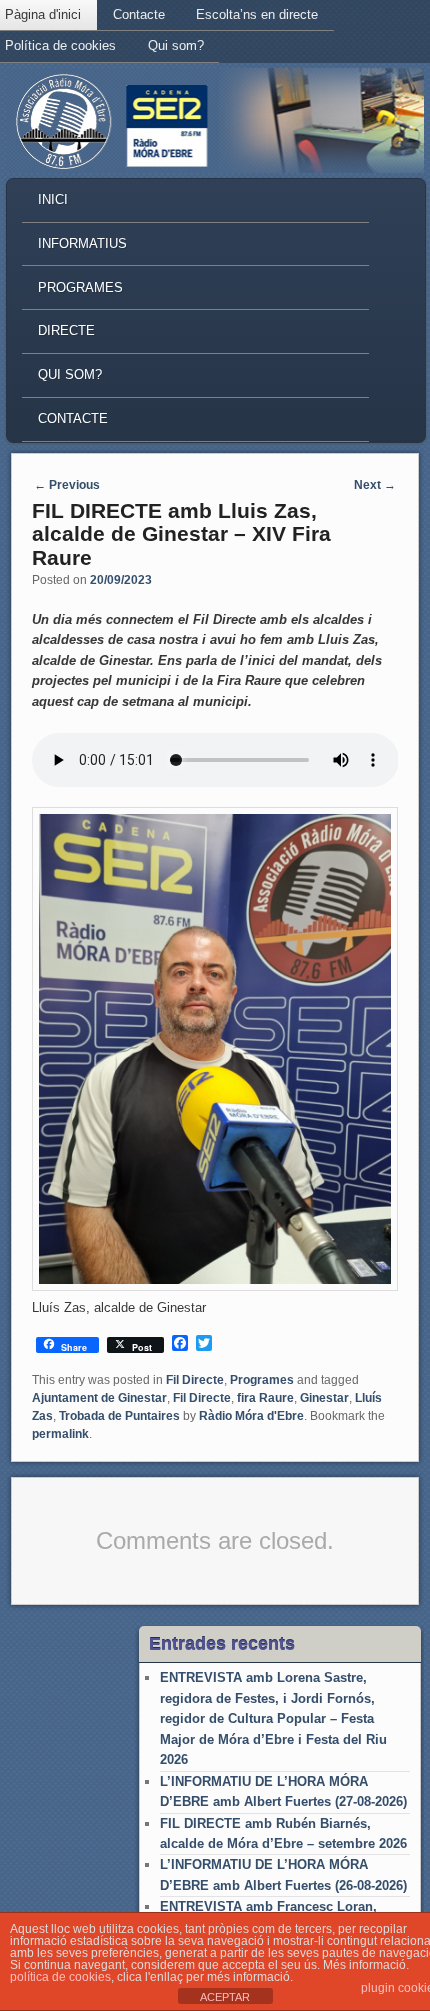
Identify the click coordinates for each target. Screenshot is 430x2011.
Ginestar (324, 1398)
* * * *
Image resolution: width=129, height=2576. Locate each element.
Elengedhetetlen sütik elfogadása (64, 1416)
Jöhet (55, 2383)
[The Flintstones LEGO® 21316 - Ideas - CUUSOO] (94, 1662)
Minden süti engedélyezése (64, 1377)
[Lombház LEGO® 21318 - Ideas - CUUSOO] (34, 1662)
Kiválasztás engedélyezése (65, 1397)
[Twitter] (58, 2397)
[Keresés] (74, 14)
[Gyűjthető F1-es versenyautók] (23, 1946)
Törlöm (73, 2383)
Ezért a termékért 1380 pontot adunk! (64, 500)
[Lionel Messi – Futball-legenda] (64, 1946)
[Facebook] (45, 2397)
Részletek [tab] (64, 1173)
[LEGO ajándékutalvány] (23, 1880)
* * * *
WHAT IS BEING ASKED: Take from the listing every line in which the word "LEGO" appears.

EXERCISE SOLUTION:
[The Flintstones LEGO® 21316 - Ideas - CUUSOO] (94, 1662)
[Lombház LEGO® 21318 - Ideas - CUUSOO] (34, 1662)
[LEGO ajándékutalvány] (23, 1880)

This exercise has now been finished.